Güzel bir kahvaltı yapmıştım bugün ailemle. Bay Lee ile kardeşlerim bir barış anlaşması yapmışlardı. Bir süre önce Bay Lee'den öğrenmiştim, kardeşlerimin de ajan olduğunu. Hissettiklerim yüksek ihtimalle anlatılamaz sözcüklerle. Hayal kırıklığı, ihanet, hüzün, öfke.. Her şeyi aynı anda hissetmiştim. Çok ağır gelse de beni tutan biri vardı, o bana yardımcı oldu her an.
Şu an, Bay Lee ile birçok kez gittiğimiz o dağın başındaydık. Manzaraya bakarken beraber evde hazırladığımız sağlıklı yemekleri yiyorduk. Tabii aynı zamanda da sohbet ediyorduk. Her şeyin yavaş yavaş rayına oturacağına emindim. Buna inanıyordum, olacaktı. Çünkü elimi tutan biri vardı ve en önemlisi ben, ben kendime inanıyordum.
Ağzı doluyken konuştu, "Bu hafta programını boşaltmayı düşündüm. Yani dinlenebileceksin."
"Ağzınız doluyken konuşmayın Bay Lee." Dediğime güldüğünde ben devam ettim. "Aslında şu dönemde dolu olmam daha iyi olurdu."
"Benimle dolu olacaksın bebeğim."
Gülerek önüme döndüm. "Sanırım aklınızda planlar var."
"Evet, güzelim." Ağzındakini yuttu ve manzaraya baktı. "Aklımda muazzam planlar var. Yani şöyle tahmin et, güzel bir restorandan ormana. Ya da sinema salonundan nikah masasına."

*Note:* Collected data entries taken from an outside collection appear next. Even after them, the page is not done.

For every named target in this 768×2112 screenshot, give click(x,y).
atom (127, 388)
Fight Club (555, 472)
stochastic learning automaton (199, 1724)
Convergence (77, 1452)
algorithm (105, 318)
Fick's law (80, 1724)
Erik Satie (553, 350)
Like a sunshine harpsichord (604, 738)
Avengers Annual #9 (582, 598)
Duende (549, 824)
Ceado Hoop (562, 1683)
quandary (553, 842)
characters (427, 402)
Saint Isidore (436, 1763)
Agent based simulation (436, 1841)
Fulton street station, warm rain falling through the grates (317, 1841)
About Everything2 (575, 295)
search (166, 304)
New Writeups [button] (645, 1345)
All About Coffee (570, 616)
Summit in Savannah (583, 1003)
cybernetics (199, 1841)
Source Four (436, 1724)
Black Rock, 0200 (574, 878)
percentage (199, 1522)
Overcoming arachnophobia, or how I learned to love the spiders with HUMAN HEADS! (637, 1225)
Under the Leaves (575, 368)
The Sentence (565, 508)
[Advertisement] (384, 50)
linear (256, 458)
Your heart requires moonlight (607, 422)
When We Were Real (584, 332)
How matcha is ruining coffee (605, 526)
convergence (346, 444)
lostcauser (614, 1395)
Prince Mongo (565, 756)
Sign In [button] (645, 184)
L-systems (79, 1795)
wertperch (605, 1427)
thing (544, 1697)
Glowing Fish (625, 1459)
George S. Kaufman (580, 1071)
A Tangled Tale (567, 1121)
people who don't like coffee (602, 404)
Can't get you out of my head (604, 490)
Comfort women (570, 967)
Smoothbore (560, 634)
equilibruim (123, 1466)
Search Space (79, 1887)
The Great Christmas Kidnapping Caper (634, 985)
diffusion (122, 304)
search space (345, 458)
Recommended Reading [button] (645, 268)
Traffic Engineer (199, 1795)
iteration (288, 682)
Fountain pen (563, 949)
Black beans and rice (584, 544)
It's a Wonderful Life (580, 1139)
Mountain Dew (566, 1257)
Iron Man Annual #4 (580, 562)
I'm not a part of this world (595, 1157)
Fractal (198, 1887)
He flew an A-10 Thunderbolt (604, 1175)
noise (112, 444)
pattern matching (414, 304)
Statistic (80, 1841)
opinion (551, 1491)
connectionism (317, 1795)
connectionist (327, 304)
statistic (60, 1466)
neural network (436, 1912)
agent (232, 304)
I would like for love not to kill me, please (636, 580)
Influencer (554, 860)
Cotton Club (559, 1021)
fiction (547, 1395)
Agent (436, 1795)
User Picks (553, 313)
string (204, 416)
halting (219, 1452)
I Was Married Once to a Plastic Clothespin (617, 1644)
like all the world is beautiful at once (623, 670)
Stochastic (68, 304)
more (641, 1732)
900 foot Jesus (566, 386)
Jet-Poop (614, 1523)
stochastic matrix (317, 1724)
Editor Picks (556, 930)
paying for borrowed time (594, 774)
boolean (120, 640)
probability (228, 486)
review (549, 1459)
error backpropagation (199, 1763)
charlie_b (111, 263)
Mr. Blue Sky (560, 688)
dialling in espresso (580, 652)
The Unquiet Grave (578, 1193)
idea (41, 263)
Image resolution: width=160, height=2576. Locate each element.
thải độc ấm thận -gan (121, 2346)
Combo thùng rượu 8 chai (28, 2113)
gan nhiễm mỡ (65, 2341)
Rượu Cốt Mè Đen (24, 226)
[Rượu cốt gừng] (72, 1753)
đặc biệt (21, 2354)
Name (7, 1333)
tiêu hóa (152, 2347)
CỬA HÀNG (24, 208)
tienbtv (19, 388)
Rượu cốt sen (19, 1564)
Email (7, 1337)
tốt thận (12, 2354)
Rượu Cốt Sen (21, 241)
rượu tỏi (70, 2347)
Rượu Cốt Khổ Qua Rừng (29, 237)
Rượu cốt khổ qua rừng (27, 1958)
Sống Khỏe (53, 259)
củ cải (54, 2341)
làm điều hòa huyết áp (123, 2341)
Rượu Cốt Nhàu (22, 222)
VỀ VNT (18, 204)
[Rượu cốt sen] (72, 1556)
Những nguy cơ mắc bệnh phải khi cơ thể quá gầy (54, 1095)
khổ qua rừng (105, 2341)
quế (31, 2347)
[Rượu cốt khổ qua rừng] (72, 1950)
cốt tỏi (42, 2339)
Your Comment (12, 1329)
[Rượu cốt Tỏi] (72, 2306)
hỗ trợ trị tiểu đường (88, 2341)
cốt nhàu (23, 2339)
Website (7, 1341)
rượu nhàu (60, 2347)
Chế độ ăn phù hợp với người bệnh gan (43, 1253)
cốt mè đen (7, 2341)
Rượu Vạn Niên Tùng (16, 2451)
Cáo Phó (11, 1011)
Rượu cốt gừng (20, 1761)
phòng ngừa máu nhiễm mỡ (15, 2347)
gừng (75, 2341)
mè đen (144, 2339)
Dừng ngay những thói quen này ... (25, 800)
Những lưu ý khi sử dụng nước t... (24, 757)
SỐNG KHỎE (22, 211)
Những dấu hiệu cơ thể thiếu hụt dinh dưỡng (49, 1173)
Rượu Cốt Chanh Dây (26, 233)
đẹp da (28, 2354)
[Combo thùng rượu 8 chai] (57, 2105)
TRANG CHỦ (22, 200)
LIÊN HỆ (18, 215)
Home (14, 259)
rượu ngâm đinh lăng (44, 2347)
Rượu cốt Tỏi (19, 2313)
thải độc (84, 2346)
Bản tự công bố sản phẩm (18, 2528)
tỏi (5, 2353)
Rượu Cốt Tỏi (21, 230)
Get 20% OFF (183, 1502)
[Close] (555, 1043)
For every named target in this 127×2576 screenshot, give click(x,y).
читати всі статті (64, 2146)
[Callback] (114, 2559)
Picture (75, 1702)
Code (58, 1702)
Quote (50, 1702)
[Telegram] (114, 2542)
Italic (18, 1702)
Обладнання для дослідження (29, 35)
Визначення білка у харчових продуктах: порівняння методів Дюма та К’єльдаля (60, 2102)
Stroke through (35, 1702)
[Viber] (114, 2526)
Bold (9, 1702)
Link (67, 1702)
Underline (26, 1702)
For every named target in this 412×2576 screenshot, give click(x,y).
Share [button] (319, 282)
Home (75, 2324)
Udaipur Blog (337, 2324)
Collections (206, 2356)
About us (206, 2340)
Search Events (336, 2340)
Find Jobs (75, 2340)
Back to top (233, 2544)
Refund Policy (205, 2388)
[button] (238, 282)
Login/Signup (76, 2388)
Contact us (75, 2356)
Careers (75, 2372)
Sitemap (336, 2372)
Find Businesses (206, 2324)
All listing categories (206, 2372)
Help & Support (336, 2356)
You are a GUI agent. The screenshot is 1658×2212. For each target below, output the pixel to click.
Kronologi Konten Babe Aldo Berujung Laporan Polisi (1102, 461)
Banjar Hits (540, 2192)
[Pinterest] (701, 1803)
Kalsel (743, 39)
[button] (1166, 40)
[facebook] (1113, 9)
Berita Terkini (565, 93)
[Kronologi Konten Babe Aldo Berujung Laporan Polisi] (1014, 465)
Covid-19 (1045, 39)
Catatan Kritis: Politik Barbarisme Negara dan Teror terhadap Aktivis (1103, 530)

Gözlerim kocaman açıldı. "Ne?" Susup yalnızca gülünce onu dürttüm heyecanla. "Nasıl yani?" Gözlerini kapatıp gülmeye devam ettiğinde onu sarstım uzunca. "Bay Lee!! Cevap verin. Ne demek nikah masası!!"
"Ah Seungmin ah. Sana da bir şey demeye gelmiyor. Yok nikah mikah."
Gözlerimi devirip arkama yaslandım oflayarak. "Çok kötüsünüz."
"Çünkü öncelikle benimle konuşurken saygı eklerini kullanmayı bırakmalısın."
"Bay Lee!"
-
Bay Lee ile yoğun ve yorucu bir günden sonra saat sekiz gibi kendimizi yatağa bırakmıştık ve saniyesinde uykuya dalmıştık. Biz uykudayken kapı çaldı. Ses ile uyandım, yeni doğmuş bir bebek gibi etrafa bakındım birkaç saniye. Ayağa kalktım Bay Lee'yi uyandırmamaya çalışarak. Ardından kapının önünde gittim.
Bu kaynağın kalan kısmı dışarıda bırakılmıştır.